President Trump came to Capitol Hill on Tuesday evening as a pitchman for bipartisan comity, but he couldn’t bring himself to really make the sale.
In his State of the Union address, postponed because of the pointless government shutdown for which he bears the blame, the president appealed for cooperation between Republicans and the Democrats who now comfortably control the House, a new reality symbolized by the presence of Speaker Nancy Pelosi on the rostrum with Trump and Vice President Mike Pence.
“Together, we can break decades of political stalemate,” Trump said. “We can bridge old divisions, heal old wounds, build new coalitions, forge new solutions, and unlock the extraordinary promise of America’s future.”
But those lofty sentiments didn’t translate into much of a change in Trump’s agenda, or even stop him from lobbing verbal shells at Democrats over several hot-button issues. He even warned the new Democratic majority in the House not to engage in “ridiculous partisan investigations,” saying, “If there is going to be peace and legislation, there cannot be war and investigation.”

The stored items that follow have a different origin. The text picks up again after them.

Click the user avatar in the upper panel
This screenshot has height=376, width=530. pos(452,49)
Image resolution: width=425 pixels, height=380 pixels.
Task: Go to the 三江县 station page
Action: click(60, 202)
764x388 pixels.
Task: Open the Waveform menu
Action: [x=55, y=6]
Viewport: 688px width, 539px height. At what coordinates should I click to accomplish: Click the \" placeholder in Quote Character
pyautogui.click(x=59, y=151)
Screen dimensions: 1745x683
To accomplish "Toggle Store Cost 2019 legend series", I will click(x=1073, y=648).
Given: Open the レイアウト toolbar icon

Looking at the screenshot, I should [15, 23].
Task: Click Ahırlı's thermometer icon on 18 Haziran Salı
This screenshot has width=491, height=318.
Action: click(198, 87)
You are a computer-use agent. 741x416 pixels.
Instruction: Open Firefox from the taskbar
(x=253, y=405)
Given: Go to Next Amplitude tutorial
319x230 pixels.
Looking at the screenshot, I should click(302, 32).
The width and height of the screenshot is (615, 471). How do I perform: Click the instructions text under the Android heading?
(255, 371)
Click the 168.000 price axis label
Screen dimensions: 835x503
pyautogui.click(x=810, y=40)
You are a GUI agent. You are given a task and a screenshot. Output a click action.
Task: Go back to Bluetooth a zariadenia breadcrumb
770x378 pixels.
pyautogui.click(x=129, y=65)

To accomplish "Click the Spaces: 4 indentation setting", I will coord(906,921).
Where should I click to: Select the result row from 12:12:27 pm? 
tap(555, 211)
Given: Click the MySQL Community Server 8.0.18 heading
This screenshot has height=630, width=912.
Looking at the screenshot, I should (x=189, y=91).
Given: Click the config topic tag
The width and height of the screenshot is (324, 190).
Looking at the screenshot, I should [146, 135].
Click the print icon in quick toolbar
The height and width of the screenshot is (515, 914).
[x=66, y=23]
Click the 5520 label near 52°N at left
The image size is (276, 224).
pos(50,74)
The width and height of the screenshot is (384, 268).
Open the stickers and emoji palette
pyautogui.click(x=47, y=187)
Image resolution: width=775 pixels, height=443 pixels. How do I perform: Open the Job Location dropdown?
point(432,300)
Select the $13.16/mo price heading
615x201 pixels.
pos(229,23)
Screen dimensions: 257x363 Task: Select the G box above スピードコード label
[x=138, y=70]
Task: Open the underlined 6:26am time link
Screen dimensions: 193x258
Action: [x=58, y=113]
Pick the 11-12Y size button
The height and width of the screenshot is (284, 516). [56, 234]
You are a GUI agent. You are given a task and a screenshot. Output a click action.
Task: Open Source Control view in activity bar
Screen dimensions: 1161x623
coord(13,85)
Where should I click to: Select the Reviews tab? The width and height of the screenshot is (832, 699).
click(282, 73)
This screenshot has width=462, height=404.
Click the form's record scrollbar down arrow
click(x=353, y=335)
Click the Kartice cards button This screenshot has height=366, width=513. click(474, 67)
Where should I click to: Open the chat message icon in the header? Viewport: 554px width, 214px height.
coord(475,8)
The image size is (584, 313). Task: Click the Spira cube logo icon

In particular, Trump didn’t seem serious about compromising with the newly empowered Democrats on immigration. It was his obsessive insistence on funding for a “great wall” on the Mexican border that led to the 35-day partial shutdown that ended — temporarily — after Trump agreed to a short-term spending bill without wall funding.
And Trump hasn’t let go of his obsession. In his speech he repeated his lurid descriptions of illegal immigration as a source of crime, sex crimes and mayhem and warned that, “as we speak, large, organized caravans are on the march to the United States.” And while he emphasized that he was proposing not just physical impediments but other measures to increase security at the border, the wall remains paramount for him. “Simply put,” he told Congress, “walls work and walls save lives.” He could have been addressing a campaign rally.
Trump undermined any fruitful negotiation with Democrats with a cheap shot against “wealthy politicians and donors [who] push for open borders while living their lives behind walls and gates and guards.” If the president is to “forge new solutions” with Democrats on immigration, he will have to change his tone, scale back his ambitions and stop scapegoating immigrants.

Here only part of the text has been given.